Obstacles in meta-analysis

The major obstacle in undertaking a meta-analysis of GASs is the structure and diversity of stored information in databases, such as the Genetic Association Database (http://geneticassociationdb.nih.gov/cgi-bin/index.cgi), PubMed (http://www.ncbi.nlm.nih.gov/entrez/query.fcgi?db=PubMed), EMBASE (http://www.embase.com/), HuGENet, and OMIM (http://www.ncbi.nlm.nih.gov/entrez/query.fcgi?db=OMIM). The information provided in the databases is not structured and standardized appropriately for meta-analysis use, and they are not comprehensive. These databases, though important for promoting research, do not claim to be and are not a substitute for the meta-analysis of GASs. Thus, gathering and meta-analyzing data related to an SNP association with a disease/disorder is not straightforward. The minimum information that the articles should provide for meta-analysis is the genotype frequencies, the ‘race’ of samples, the study design, the demographic characteristics, and possible effect modifiers or confounders. In addition, the literature is filled with alternative, idiosyncratic, and arbitral gene and SNP names and symbols, making cross-comparison and meta-analysis difficult [e.g., an SNP can be found with more than one arbitral name, designating amino acid or nucleotide substitutions or else, and rarely with the official dbSNP ID rs-number (http://www.ncbi.nlm.nih.gov/projects/SNP/)] (Kitsios and Zintzaras 2007; Zdoukopoulos and Zintzaras 2007). Much of the information that the biological researcher is interested in is available in public reference databases and in the millions of articles of the scientific research literature, mostly accessible via the Internet. It is estimated that about 80% of biological data are in text form, and even the abstracts are written in free text utilizing a complex biological vocabulary, which may vary significantly in different areas of research. Thus, despite their wide availability, these data are not generally machine-searchable. Consequently, no promising or significant increase in the efficiency of data integration may be expected, for example, from the automation of PubMed data retrieval (Teufel et al. 2006; Lacroix 2002; Colhoun 2003). Regarding GWASs, no publicly available database is currently storing the enormous amount of accumulating data.

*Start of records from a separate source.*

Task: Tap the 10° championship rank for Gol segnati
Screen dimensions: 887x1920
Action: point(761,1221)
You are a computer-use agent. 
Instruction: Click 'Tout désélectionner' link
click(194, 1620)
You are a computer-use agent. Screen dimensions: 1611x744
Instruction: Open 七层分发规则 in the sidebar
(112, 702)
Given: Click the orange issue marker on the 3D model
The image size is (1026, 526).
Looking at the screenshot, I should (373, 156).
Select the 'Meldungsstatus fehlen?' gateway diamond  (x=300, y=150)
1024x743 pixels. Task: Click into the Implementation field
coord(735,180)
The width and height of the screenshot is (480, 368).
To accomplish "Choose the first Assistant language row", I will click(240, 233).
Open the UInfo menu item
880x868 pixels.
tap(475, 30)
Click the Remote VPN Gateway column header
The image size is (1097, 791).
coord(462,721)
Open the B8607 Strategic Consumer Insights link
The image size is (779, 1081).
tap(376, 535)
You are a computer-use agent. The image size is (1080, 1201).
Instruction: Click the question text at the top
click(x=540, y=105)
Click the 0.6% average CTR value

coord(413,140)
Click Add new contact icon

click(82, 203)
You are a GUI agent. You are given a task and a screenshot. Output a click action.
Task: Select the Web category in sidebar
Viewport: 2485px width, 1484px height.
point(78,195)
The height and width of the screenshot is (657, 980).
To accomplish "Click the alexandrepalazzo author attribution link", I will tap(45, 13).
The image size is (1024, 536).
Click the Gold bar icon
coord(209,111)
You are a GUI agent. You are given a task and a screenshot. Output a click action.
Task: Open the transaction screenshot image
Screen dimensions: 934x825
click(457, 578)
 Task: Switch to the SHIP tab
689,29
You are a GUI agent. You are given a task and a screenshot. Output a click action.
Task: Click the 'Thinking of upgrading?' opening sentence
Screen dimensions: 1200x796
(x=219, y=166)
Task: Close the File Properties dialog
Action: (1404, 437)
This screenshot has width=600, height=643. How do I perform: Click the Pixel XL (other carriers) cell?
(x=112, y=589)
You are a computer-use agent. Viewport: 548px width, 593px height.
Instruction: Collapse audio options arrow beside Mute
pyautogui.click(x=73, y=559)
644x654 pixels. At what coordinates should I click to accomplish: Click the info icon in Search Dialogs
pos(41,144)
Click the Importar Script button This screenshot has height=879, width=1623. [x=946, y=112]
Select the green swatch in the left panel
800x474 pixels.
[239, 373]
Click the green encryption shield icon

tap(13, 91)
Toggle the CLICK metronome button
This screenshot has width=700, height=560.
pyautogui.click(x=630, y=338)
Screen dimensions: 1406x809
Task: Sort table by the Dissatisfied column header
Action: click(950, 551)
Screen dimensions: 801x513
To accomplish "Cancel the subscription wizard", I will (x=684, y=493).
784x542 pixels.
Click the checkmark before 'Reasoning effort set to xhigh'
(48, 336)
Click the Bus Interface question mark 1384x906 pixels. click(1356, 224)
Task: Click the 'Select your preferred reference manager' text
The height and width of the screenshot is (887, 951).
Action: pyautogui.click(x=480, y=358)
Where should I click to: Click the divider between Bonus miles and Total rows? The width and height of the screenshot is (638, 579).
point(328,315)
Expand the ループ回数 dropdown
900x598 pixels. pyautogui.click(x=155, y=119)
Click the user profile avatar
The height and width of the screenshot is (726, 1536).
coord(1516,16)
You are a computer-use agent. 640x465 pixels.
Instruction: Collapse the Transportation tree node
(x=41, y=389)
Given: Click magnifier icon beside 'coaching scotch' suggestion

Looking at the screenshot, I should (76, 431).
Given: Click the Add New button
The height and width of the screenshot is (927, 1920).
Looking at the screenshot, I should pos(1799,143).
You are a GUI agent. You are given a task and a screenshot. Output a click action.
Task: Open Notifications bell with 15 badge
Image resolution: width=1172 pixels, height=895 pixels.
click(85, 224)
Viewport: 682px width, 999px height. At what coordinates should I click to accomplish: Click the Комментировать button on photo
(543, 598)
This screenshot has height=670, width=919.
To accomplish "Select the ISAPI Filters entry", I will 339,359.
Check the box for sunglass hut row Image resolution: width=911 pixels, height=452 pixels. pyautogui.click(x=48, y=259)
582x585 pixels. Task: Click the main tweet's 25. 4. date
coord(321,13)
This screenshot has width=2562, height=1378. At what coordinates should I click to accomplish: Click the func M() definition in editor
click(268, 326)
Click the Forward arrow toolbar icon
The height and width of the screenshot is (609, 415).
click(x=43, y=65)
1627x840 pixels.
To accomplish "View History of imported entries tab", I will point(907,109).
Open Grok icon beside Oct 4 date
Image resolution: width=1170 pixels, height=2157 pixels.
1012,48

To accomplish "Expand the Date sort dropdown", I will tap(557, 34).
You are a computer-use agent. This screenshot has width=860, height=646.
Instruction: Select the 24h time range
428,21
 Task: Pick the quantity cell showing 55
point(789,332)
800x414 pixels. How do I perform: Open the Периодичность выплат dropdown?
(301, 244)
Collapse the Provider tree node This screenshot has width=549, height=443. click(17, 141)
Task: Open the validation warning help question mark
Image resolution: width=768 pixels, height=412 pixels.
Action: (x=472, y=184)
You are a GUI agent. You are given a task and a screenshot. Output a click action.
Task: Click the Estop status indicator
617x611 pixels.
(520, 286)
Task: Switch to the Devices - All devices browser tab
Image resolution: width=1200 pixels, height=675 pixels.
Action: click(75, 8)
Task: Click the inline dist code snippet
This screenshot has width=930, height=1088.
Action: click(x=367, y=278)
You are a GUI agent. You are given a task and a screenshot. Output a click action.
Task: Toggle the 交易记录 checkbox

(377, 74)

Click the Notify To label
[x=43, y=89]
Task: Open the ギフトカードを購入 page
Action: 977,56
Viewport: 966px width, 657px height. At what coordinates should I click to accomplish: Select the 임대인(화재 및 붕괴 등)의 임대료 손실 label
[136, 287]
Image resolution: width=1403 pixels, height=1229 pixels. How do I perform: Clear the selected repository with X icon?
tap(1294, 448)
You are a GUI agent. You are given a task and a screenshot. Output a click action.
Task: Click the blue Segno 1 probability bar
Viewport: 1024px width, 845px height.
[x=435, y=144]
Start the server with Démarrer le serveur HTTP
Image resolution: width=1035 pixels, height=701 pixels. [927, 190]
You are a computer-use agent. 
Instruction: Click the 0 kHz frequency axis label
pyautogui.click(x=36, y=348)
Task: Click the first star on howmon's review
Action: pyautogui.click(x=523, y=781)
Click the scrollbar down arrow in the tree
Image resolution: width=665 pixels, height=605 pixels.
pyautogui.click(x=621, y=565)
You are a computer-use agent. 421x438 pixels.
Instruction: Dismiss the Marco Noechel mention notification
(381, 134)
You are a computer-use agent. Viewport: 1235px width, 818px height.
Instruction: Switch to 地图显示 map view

Improving the quality of reporting genotype–phenotype association

The situation of GASs is similar to the problem clinical medicine faced more than 10 years ago, where the large number of randomized control trials of varying quality befuddled clinicians (Lau et al. 1992). Then, concerted efforts by the medical community were initiated to improve the quality of reporting research publications. For example, the CONSORT statement (Begg et al. 1996) was published with a view to improving the quality of the reporting of randomized controlled trials, the QUOROM statement (Moher et al. 1999) was focused on the reporting of meta-analyses, and the STARD initiative (Bossuyt et al. 2003) was developed to improve the reporting of studies of diagnostic accuracy. The Cochrane Collaboration was created in response to the need for collecting, synthesizing, and disseminating the effect of health care in prevention. This is a successful model that should be emulated by other scientific disciplines that have similar needs to synthesize evidence.

The need for data sharing has been highlighted by the Genetic Association Information Network (GAIN) initiative, in an effort to facilitate the subsequent and joint analysis of GWASs data (Thomas and Witte 2002). All genotypes will be made public as they are generated and checked for quality. However, the sheer scale of GWAS data will pose significant practical challenges regarding the form of the stored statistical results and their suitability for meta-analysis.

Conclusion

Given the rapid accumulation of evidence regarding gene–disease associations, a Web-based system for data storage and automated meta-analysis of genetic association studies (GASs) and genome-wide association studies (GWASs) results is essential to: (1) keep track of the evidence for gene–disease associations, (2) improve the quality of reporting, and (3) reduce effort and labor for performing meta-analysis.